The government hopes the country’s oil and gas potential can turn that around: preliminary studies suggest reasonably large amounts of natural gas in Croatia’s northern Adriatic, where it is already extracted, and oil in the south.

In January, Croatia awarded ten oil and gas exploration licenses: seven to a consortium of Houston-based Marathon Oil and Austria’s OMV, two to INA, co-owned by Croatia and Hungary’s MOL, and one to a consortium made up of Italy’s ENI and London-based Medoilgas.


Croatia produces around 600,000 tonnes of oil per year, barely 20 percent of its needs, and some two billion cubic meters of gas, or 66 percent of annual consumption. The government believes it can produce more, though how much more will only be known once exploration gets under way in the next three years, with exploitation not likely before 2019.

Similar plans are afoot in Adriatic neighbors Montenegro and Albania. Across the sea, Italy has been pumping oil and gas from the seabed for decades — Italy extracted 521,742 tonnes of crude oil from the Adriatic in 2014, or 69 percent of its total offshore extraction.

Economy Minister Ivan Vrdoljak told Reuters the government was banking on around 1 billion euros ($1.12 billion) of investment and several thousand jobs in the first three to five years.
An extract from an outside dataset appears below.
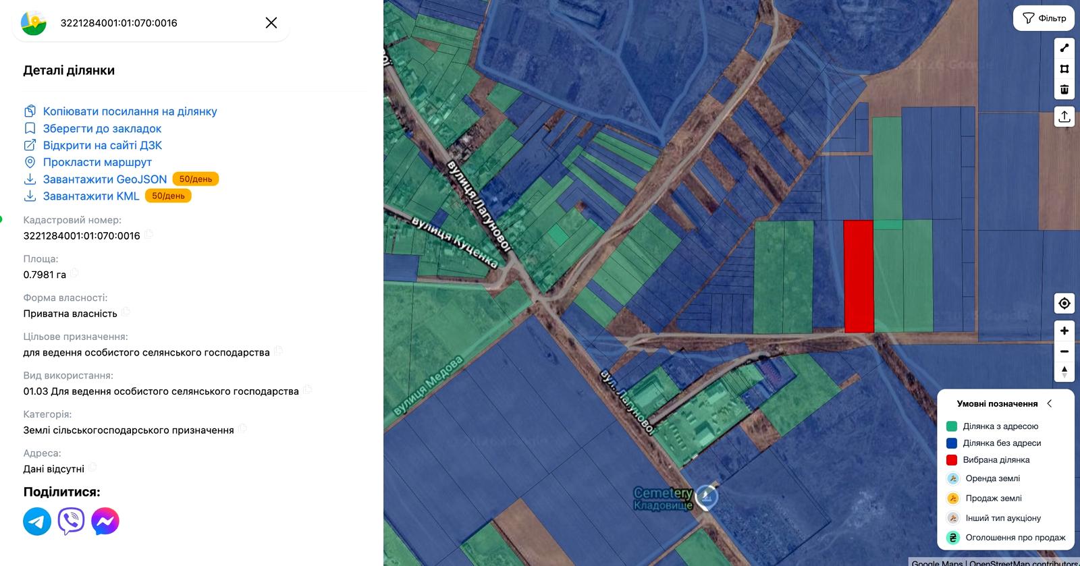The height and width of the screenshot is (566, 1080).
Task: Share the parcel via Messenger
Action: pos(105,521)
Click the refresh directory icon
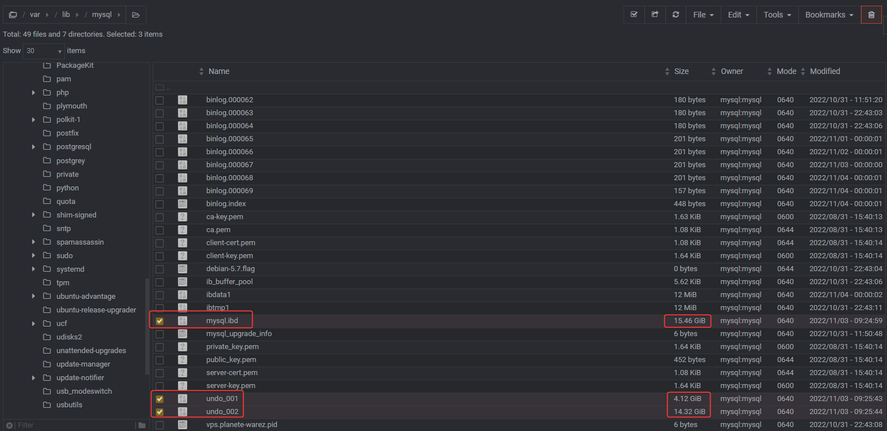This screenshot has height=431, width=887. click(x=676, y=15)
Contracts with the chosen companies would likely be signed by July, Vrdoljak said.

Milanovic, whose job will be on the line in an election around the end of the year, says Croatia has a “patriotic duty” to determine what resources it has at its disposal.

The project also fits with Croatia’s ambitions of becoming an energy power in the region, with plans also under way to build a liquefied natural gas terminal on the island of Krk.

“Croatia still hasn’t decided whether it wants to develop industry or live off its natural beauty,” said Igor Dekanic, an oil engineering professor at Zagreb University, who supports the project.

“Realistically, I think the danger level is low and, if some quantities of hydrocarbons are found, the benefits will outweigh the risks,” he said.

Critics appear determined to block the enterprise, no matter what the economic windfall might be.

Croatia’s opposition green party, Orah (Walnut), plans to petition the government in June with demands for a new environmental study and a public debate, backed by the main opposition HDZ.

Greenpeace and other eco-groups also hope to force a binding referendum against drilling, although a government plan to change the rules on how to collect the necessary 400,000 signatures is likely to put up serious obstacles to its success.

Marathon Oil told Reuters it planned to talk to Croatian residents and politicians to assuage their fears.

“We’ve demonstrated our commitment to protecting the environment across our operations and through experience working offshore in the Gulf of Mexico, North Sea, offshore West Africa, offshore Alaska and other areas,” it said in an emailed statement.

But Orah’s leader, Mirela Holy, said the Adriatic could not be compared to the North Sea or Gulf of Mexico.

“The Adriatic is a shallow and closed sea,” said Holy. “Just one disaster here and we could forget the entire economy in the coastal region.”

One of Croatia’s most popular singers, Oliver Dragojevic, said in March he felt compelled to speak out against the plan.

“We love our sea, we love to brag about it, let’s not destroy it. We are a country of tourism, not of oil.”